Firchara could not help a small twinge of jealousy at ceding her place next to Mother, but she could see Mother enjoyed having company, and Isfrid seemed to find comfort in Mother’s stern but loving presence. She allowed the jealousy to pass.
It was good there was someone to look after Mother, for more and more petitioners arrived as the days grew longer with the approaching summer solstice.
Firchara remarked on their numbers at supper one evening as she looked out at the jostling crowd.
Many now sat on the floor near the back of the room because no benches were left for them.
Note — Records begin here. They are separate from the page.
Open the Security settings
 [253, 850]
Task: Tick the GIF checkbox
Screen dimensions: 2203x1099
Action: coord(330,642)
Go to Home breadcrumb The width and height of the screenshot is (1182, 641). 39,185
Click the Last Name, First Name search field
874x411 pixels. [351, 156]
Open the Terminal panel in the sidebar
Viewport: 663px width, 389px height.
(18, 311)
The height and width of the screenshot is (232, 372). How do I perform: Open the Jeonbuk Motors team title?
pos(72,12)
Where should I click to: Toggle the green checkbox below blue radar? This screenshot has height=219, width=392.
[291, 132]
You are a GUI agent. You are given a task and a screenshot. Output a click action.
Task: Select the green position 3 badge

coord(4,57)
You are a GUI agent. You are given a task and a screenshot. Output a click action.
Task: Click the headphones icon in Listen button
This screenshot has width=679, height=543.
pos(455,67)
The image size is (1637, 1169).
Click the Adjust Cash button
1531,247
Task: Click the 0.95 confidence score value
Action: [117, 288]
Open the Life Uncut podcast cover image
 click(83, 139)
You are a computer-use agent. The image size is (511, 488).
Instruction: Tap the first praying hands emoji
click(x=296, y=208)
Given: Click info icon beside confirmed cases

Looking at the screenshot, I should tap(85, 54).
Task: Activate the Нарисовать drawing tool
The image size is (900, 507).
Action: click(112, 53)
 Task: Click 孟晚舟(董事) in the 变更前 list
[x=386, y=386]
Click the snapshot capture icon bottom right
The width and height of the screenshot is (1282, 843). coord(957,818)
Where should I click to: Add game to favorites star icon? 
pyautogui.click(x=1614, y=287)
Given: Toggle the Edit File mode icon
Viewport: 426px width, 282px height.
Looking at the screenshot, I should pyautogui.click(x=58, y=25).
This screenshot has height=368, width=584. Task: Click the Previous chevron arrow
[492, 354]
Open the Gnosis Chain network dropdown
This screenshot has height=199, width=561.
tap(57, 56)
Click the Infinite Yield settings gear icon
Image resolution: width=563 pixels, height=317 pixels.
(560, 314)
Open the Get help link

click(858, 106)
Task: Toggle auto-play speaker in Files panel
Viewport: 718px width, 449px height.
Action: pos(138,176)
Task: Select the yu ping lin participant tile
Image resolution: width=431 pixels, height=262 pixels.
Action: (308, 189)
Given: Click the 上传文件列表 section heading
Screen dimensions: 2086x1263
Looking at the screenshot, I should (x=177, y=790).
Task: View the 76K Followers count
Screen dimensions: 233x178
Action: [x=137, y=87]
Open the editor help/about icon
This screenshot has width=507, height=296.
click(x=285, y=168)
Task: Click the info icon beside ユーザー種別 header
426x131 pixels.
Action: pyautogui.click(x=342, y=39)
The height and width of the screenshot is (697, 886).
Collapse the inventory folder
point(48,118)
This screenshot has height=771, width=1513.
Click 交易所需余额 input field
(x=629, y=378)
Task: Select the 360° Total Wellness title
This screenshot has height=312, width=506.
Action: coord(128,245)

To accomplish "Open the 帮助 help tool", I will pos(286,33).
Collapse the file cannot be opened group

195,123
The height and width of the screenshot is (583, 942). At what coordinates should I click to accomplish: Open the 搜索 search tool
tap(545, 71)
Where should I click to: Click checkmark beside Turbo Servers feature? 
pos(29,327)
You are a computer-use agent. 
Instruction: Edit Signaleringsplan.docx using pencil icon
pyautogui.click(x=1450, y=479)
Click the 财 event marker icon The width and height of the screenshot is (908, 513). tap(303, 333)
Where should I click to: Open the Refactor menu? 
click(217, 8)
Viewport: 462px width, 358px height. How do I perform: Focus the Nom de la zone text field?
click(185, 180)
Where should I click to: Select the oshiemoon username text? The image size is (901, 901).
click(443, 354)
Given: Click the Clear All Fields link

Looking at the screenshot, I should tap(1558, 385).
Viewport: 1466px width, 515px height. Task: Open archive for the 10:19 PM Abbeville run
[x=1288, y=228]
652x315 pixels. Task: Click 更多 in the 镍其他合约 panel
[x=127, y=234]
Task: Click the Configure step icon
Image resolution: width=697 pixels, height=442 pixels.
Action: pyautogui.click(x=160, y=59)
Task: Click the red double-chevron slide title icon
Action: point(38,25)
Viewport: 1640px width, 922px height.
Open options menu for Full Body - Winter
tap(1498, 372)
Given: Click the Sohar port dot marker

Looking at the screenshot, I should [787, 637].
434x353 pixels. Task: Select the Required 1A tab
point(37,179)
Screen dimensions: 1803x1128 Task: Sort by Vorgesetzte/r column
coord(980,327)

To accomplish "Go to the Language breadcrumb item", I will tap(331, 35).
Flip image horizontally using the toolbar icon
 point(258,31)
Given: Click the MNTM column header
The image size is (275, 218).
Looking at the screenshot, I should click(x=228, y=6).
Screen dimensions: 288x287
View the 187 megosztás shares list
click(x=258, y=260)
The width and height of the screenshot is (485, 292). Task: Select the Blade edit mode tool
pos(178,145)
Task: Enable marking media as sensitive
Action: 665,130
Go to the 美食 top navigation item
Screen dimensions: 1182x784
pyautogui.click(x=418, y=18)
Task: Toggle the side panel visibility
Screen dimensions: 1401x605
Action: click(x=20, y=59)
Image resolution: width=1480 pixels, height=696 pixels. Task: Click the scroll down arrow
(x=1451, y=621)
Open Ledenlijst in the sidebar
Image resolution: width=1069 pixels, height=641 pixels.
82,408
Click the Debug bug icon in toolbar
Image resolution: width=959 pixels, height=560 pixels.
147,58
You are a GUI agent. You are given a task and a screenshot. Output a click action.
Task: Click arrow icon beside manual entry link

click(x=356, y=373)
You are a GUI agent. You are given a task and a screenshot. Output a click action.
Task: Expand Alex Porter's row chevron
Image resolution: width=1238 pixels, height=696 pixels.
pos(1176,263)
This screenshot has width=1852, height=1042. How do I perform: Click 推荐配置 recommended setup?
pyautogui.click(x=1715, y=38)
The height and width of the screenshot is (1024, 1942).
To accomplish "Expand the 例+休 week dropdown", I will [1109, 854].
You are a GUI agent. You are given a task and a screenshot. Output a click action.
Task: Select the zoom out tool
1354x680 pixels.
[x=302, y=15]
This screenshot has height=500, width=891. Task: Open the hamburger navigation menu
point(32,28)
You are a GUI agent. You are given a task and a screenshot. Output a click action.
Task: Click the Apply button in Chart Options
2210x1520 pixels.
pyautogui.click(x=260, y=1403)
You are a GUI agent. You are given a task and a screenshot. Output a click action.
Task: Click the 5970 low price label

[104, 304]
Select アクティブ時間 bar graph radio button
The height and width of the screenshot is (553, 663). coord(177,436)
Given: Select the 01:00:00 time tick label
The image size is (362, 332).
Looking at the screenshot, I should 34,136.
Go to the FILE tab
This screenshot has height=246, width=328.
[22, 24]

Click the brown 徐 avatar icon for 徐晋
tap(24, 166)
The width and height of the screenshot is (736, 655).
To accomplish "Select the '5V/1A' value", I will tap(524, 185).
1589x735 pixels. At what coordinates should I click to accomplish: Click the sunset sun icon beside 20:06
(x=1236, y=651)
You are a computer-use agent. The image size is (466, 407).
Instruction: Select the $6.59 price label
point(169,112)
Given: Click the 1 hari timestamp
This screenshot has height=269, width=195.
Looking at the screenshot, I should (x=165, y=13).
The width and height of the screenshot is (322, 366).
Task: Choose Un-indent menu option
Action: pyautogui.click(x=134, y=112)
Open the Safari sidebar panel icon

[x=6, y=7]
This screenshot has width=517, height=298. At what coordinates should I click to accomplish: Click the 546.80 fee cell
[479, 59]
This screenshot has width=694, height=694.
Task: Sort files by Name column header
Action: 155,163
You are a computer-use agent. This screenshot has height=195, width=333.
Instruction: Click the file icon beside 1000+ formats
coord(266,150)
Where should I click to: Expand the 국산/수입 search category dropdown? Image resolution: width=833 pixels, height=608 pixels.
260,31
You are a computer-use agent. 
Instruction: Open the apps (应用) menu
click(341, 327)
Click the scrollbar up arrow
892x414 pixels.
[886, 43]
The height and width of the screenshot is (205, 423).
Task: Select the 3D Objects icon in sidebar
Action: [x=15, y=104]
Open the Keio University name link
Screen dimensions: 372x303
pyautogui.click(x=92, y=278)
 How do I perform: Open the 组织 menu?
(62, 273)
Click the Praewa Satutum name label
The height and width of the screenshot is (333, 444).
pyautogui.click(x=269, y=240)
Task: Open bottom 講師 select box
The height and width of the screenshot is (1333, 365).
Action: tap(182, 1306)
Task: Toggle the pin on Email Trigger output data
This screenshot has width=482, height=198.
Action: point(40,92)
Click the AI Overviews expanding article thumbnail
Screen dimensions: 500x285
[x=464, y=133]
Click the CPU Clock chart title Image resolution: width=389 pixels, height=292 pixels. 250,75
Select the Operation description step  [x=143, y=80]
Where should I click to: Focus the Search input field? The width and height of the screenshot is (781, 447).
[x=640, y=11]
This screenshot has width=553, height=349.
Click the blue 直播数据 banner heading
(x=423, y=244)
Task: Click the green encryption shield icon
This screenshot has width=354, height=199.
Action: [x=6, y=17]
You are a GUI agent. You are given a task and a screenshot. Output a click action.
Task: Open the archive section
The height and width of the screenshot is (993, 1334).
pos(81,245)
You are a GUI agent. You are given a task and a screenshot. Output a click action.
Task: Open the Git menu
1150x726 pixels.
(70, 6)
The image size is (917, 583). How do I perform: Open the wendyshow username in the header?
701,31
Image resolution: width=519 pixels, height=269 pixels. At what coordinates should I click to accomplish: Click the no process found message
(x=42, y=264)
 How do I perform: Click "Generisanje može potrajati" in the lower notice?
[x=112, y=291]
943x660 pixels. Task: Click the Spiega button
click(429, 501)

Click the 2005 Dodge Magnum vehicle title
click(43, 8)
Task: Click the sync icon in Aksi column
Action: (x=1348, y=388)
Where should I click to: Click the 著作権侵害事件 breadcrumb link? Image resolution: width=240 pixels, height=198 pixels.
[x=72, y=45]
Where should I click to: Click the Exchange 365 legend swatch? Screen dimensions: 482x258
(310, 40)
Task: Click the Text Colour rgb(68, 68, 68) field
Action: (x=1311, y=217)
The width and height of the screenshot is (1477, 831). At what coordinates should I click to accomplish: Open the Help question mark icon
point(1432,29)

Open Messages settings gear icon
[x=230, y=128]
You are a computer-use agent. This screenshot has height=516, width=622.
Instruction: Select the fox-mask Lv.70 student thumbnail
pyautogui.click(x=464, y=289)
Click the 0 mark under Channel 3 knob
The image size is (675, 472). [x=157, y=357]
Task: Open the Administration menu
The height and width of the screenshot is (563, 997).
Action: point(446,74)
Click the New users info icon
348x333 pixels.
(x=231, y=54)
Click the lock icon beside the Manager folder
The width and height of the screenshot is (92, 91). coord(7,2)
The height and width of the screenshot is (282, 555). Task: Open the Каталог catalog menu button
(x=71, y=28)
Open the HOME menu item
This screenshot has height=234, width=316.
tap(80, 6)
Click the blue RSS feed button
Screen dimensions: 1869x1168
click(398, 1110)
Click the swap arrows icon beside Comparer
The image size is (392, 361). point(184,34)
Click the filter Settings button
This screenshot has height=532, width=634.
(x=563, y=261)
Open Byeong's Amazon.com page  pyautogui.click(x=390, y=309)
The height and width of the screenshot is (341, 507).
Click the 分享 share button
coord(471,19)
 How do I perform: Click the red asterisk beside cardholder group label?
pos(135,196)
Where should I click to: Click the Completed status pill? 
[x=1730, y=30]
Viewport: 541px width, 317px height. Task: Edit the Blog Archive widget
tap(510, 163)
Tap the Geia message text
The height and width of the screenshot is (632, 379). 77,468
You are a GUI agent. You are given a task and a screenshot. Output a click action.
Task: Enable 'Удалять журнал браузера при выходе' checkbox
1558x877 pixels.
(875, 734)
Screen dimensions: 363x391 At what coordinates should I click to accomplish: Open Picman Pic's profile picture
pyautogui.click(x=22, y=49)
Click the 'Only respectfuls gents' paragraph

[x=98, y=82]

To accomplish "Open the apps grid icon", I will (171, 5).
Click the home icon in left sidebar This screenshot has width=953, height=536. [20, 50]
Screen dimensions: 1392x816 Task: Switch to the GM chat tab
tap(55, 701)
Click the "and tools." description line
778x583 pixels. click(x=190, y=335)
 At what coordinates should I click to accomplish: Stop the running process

Firchara made certain the rushes were swept out and refreshed daily, but wondered aloud how long the crowds would continue to arrive.
“They lessen between the summer solstice and beginning of autumn,” Ulfjadir assured her. “Only the most desperate brave winter between the worlds, but a few do.”
“What does everyone do in the winter, when there are no pleas to be heard?”
He shrugged. “What does any palace or keep do in the winter? We read. We play music and dance. The ladies mend garments while the men mend weapons. We try to stay warm.”
His eyes glowed as he looked at her, and her face grew hot even as she looked down, feeling strangely shy with him looking at her like that.
It is only gratitude , she reminded herself. Nothing more.
“Your mother says you enjoy reading.”
“When did you speak to my mother?”
Unabashed by her sharp tone, he made a selection of the fruits presented to them and added them to their empty trencher. He picked up a ripe plum and began to peel the skin from it.
“I have not. I cannot speak directly to her until it is time to hear her plea. But she speaks to my servants, and they tell me what she says.”